- **Task objective**
Carry on the news piece about the baby loss research prize, picking up right after its last sentence.

- **Excerpt provided**

Baby loss research wins ESRC Celebrating Impact Prize 2019
Professor Kate Reed from the Department of Sociology is a winner of the Outstanding Societal Impact in the ESRC Celebrating Impact Prize 2019 with colleagues Dr Elspeth Whitby and Dr Julie Ellis for their research into infant post-mortems.
The loss of a baby remains a taboo subject, although it’s something many parents experience. In 2016 more than 5,500 babies in the UK were recorded as stillborn or died shortly after birth.
Post-mortems can provide important information for bereaved parents about the cause of death, as well as crucial knowledge for medical research. However, consent rates among parents remain low.
Professor Kate Reed, Dr Elspeth Whitby (University of Sheffield) and Dr Julie Ellis (University of Huddersfield) explored the role of the post-mortem and minimally invasive post-mortem examinations using Magnetic Resonance Imaging (MRI).
This award is for all those babies whose lives may have ended prematurely but will always be remembered and will never be forgotten.

- **Raw data**
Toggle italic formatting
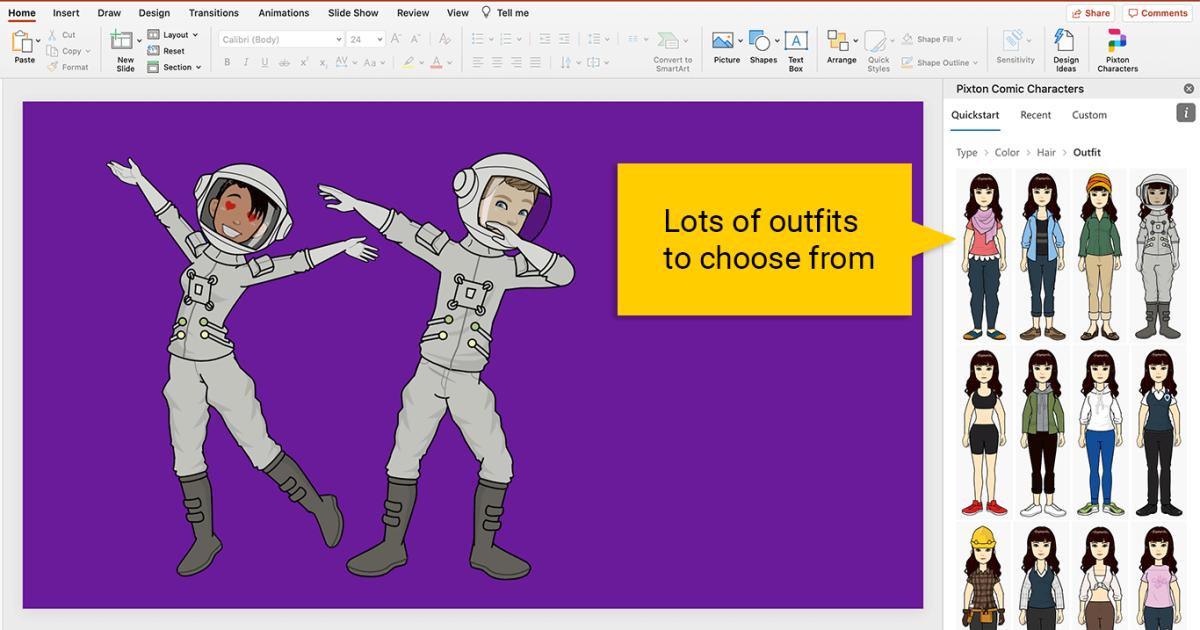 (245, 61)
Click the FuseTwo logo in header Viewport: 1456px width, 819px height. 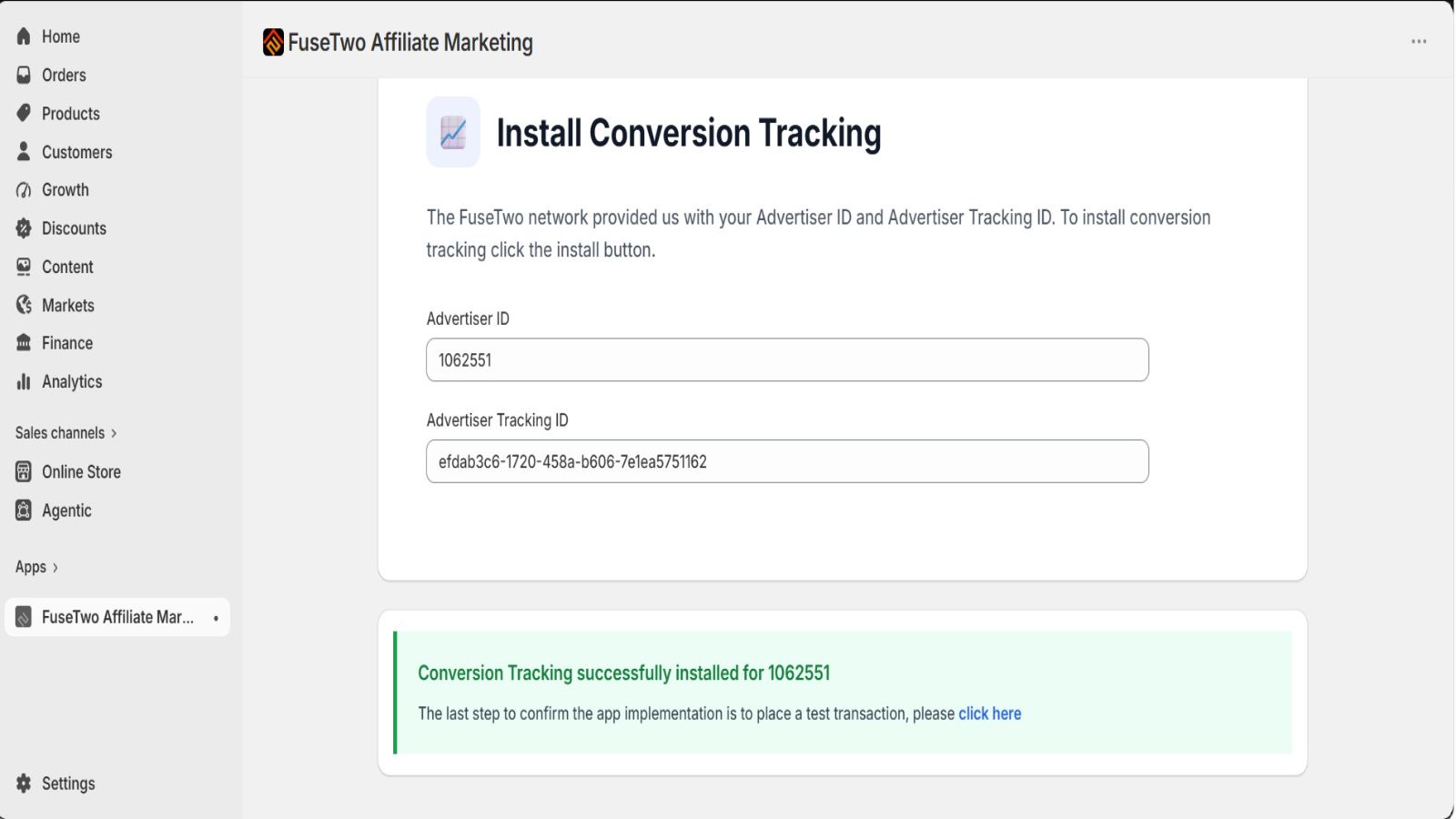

- **Answer to the exercise**
Professor Kate reed
Innovative ethnographic approach
Using an innovative ethnographic approach, the team pioneered the use of 'go-along ethnography' to follow hospital staff in their day-to-day work, combined with interviews of bereaved parents and other family members.
Their research found that hospital staff often felt inadequately trained in bereavement situations and gaining parents' consent for post-mortem examinations was problematic.
While parents felt overwhelmed by information and concerned over what would happen to their baby during a post-mortem – particularly about how invasive the examination would be.
The research revealed 'hidden' care practices that take place in the mortuary such as bathing, dressing and talking to babies were a key part of parents' experience of the post-mortem process.
These insights have been used to provide better information to parents about the post-mortem examination at Sheffield Teaching Hospitals NHS Foundation Trust, which now includes details of the personal care that hospital staff give to babies. As a result, take up of examinations is increasing in Sheffield.
The research team also collaborated with artists and graphic designers to create the 'Remembering Baby' exhibition which was held in London, Sheffield, Gateshead and Nottingham.
Creative bereavement support workshops were run as part of the exhibition and are currently being adopted by NHS Trusts and national bereavement support charities across the UK.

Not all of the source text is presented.